Berbisnis tanpa mengeluarkan uang sebagai modal awal? Jika pertanyaan itu dilontarkan kepada Sahmullah Rivqi jawabannya adalah pasti bisa. Pria kelahiran 1974 itu bukan sekadar beromong kosong. Sejak tahun 2003 ayah dari lima orang anak ini, bersama teman-temannya telah mempraktekkan hal tersebut, yakni pada saat mendirikan sebuah sekolah bisnis.
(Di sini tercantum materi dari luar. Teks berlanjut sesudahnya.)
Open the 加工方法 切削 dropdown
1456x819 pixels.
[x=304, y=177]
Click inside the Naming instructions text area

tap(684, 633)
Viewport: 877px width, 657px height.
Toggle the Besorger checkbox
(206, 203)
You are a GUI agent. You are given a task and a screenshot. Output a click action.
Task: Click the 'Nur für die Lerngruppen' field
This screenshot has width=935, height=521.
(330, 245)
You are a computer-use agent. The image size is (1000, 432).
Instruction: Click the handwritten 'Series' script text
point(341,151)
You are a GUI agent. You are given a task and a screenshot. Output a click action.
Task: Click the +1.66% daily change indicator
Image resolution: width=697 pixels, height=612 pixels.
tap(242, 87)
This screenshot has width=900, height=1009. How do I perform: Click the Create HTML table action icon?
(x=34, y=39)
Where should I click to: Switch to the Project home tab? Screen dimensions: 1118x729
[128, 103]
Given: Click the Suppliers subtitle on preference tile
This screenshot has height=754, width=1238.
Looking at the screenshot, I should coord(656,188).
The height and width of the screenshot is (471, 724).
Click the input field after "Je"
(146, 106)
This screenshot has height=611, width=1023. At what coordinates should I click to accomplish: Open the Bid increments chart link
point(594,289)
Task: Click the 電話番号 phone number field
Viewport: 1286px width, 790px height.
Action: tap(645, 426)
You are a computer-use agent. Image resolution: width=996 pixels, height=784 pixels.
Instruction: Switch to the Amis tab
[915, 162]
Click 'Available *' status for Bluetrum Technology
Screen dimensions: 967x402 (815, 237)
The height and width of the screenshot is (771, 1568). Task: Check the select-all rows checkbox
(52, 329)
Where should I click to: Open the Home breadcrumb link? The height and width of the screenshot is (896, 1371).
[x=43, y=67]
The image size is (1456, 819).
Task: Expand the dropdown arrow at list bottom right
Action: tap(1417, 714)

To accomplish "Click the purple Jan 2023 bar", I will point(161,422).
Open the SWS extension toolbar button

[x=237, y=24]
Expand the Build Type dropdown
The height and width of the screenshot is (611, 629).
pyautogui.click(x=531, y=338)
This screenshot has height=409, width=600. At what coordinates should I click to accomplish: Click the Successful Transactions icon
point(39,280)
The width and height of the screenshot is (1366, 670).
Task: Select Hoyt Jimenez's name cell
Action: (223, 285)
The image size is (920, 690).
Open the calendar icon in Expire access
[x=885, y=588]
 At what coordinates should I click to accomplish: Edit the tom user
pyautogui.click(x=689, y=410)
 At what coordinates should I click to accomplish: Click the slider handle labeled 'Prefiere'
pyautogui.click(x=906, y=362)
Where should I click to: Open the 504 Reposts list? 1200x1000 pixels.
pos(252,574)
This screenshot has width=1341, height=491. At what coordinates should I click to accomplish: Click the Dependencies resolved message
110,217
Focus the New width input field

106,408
Dalam kondisi sebagai pengangguran, ketika itu Sahmullah bukan hanya tidak ada modal uang. Ia pun merasa tidak cukup ilmu sebab kuliah S1 saja tidak tamat. Sedangkan keahlian dan pengalaman kerja juga belum layak dijual. Tetapi ia tetap berusaha menggali potensi dimiliki agar bisa memulai bisnis.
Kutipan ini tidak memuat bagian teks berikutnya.